### Inspecting the Geospatial Feature Group

In [None]:
import matplotlib.pyplot as plt
from data_utilities import DataWrapper
data = DataWrapper()
X_train = data.X_train

In [None]:
def geospatial_scatter(df):
    fig = plt.figure(figsize=(10,10))
    plt.scatter(x='longitude', y='latitude', c='gps_height', data=df)
    cbar = plt.colorbar()
    cbar.set_label('GPS Height (meters)', rotation=270);
    plt.title('Spatial Coordinates of Waterpoints');
    plt.xlabel('Longitude');
    plt.ylabel('Latitude');
    return fig

In [None]:
fig = geospatial_scatter(X_train)
fig.savefig('../images/geo-spatial_coordinates.png', bbox_inches='tight')

Notice that there are waterpoints with latitude and longitude equal to zero. These are almost surely waterpoints with missing values that have been encoded using dummy values. Based on the geography of Tanzania we would expect our data to fall within the following intervals.
* Longitude: [29.6, 40.4]
* Latitude: [-11.7, -0.8]
* Altitude: [0, 5895]
Let's take a look at the values that fall outside of the allowed intervals.

In [None]:
geospatialErrors = X_train.query(
    'longitude < 29.6 or longitude >40.4 or latitude < -11.7 or latitude > -0.8 or gps_height < 0 or gps_height > 5895'
)
print(f'There are {len(geospatialErrors)} rows, roughly {round(len(geospatialErrors)/len(X_train)*100)}% of our data, with geospatial coordinates that fall outside our bounds.')
print(geospatialErrors[['longitude', 'latitude', 'gps_height']].value_counts())

geospatial_scatter(geospatialErrors);

It looks like all of the values that are not zero encoded missing values are coastal waterpoints with a negative `gps_heaight`. This indicates that `gps_height` may refer to the altitude of the bottom of a well in some cases. Therfore, our initial bounds need to be relaxed to allow for waterpoints with heights below sea level.

In [None]:
geospatialErrors = X_train.query(
    'longitude < 29.6 or longitude >40.4 or latitude < -11.7 or latitude > -0.8 or gps_height > 5895'
)
print(f'There are {len(geospatialErrors)} rows, roughly {round(len(geospatialErrors)/len(X_train)*100)}% of our data, with geospatial coordinates that fall outside our bounds.')
print(geospatialErrors[['longitude', 'latitude', 'gps_height']].value_counts())

fig = plt.figure(figsize=(10,10))
plt.scatter(x='longitude', y='latitude', c='gps_height', data=geospatialErrors)
cbar = plt.colorbar()
cbar.set_label('GPS Height (meters)', rotation=270);
plt.title('Spatial Coordinates of Waterpoints');
plt.xlabel('Longitude');
plt.ylabel('Latitude');
#fig.savefig('../images/geo-spatial_coordinates.png', bbox_inches='tight')

#### Conclusion
About 3% of our training data has zero encoded missing values in the Geospatial feature group.
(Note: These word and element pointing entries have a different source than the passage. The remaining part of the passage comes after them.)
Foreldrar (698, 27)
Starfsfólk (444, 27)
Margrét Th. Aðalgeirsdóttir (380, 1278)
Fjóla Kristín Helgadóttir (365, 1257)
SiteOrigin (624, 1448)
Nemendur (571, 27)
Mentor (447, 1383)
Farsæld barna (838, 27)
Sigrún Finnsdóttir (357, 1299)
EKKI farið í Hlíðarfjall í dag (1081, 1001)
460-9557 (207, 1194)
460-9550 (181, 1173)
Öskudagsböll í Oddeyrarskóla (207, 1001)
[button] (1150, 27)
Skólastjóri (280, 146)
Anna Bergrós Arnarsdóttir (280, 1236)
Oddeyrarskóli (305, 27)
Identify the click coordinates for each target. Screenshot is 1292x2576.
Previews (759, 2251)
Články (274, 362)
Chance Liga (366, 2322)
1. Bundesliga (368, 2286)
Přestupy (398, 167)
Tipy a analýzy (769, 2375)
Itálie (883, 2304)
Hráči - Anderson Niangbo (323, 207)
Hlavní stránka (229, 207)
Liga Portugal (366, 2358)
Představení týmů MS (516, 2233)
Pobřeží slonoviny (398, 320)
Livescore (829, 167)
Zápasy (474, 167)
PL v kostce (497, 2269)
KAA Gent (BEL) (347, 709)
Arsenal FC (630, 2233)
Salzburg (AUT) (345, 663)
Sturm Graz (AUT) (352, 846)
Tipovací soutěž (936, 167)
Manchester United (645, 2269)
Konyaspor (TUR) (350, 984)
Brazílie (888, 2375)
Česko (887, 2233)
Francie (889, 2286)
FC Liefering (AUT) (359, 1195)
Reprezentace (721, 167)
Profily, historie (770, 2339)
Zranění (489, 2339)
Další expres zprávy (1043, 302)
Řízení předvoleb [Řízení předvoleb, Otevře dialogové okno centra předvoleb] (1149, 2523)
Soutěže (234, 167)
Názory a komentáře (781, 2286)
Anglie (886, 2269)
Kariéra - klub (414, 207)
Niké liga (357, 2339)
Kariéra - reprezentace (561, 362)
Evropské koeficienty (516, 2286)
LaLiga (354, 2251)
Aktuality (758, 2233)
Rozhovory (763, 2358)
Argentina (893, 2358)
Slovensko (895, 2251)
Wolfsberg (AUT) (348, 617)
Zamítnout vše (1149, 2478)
While these values are not ideal, they should not have a substantial negative effect on the model. I will leave them in place. Below we revise our bounds and note that `gps_height` may not refer to the surface altitude of a waterpoint, but rather incorporate the depth of a well in some cases.
* Longitude: [29.6, 40.4]
* Latitude: [-11.7, -0.8]
* GPS Height: less than 5895.

#### Future Work
Imputing missing values based on regional data would be a good way to improve handling of the zero encoded missing values. Thanks to Kristen for this recommendation.